Petrelintide, a long-acting amylin analogue, is in development for weight management. Early-phase randomized, double-blind, placebo-controlled trials published in Diabetes, Obesity and Metabolism evaluated the safety, tolerability, pharmacokinetics, and pharmacodynamics of petrelintide in single ascending dose (SAD) and multiple ascending dose (MAD) studies.
The SAD study examined subcutaneous doses ranging from 0.04 to 2.4 mg and one 0.35 mg intravenous dose. The MAD study included six once-weekly subcutaneous doses of 0.6 mg or 1.2 mg in part 1, followed by dose escalation every 2 weeks to target weekly doses of 2.4, 4.8, and 9.0 mg over 16 doses in part 2. Adults with overweight or obesity were enrolled in MAD part 2.
Across both trials, petrelintide was generally well tolerated, and no serious or severe treatment-emergent adverse events occurred.

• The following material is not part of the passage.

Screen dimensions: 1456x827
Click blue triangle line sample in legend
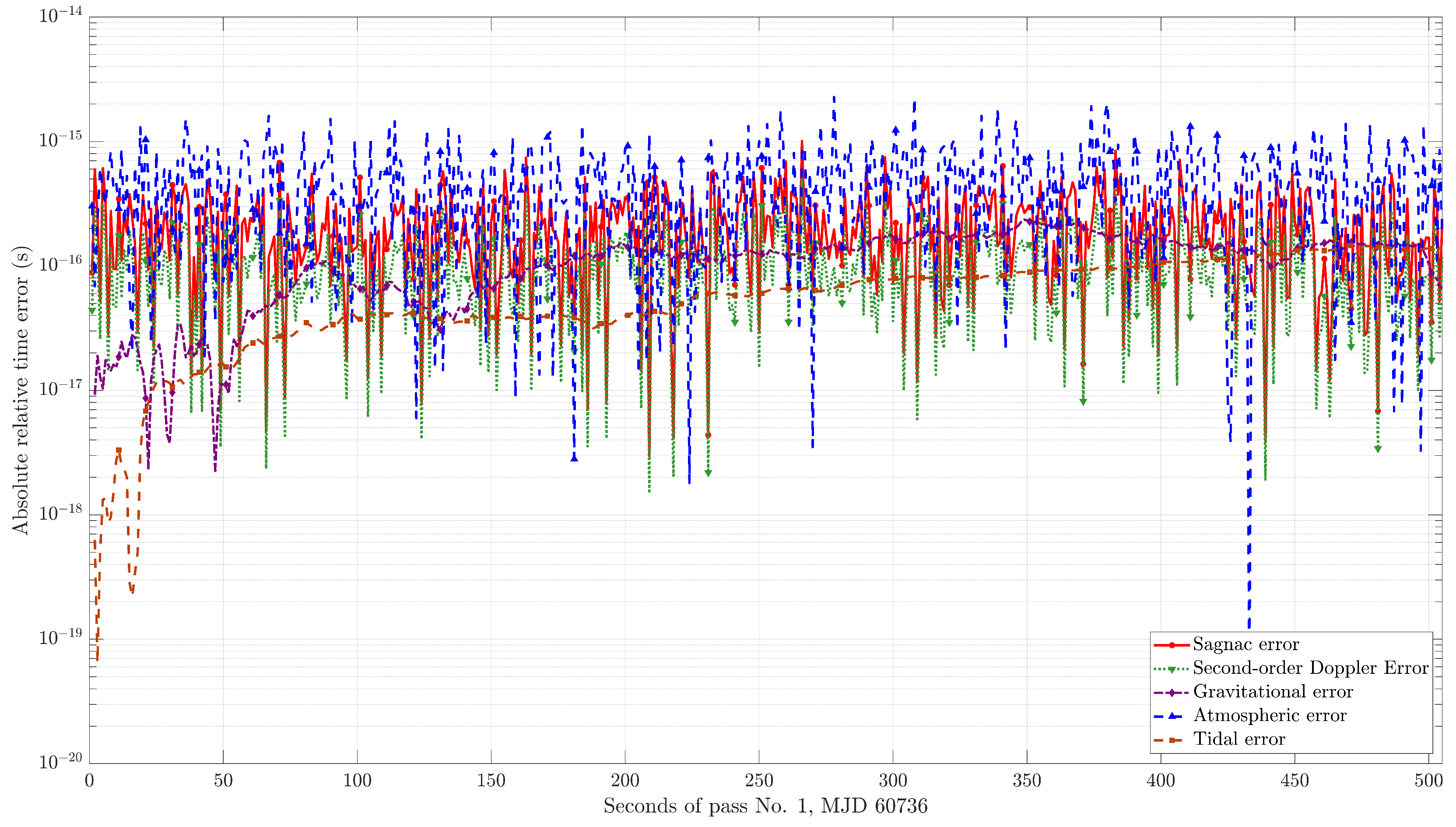click(x=1172, y=716)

Gastrointestinal events were reported most often, although most were mild in intensity. One participant stopped treatment because of gastrointestinal adverse events. In MAD part 2, nausea was reported in 16.7% to 33.3% of participants receiving petrelintide compared with 16.7% with placebo. Diarrhea was uncommon, and vomiting was reported only in the participant who discontinued treatment.
Pharmacokinetic findings showed slow absorption, an approximate half-life of 10 days, and proportional exposure across dose levels at steady state. Body weight declined by as much as 8.6% after 16 weeks.
Petrelintide demonstrated favorable tolerability with meaningful weight reduction, supporting continued development as a weight-management therapy.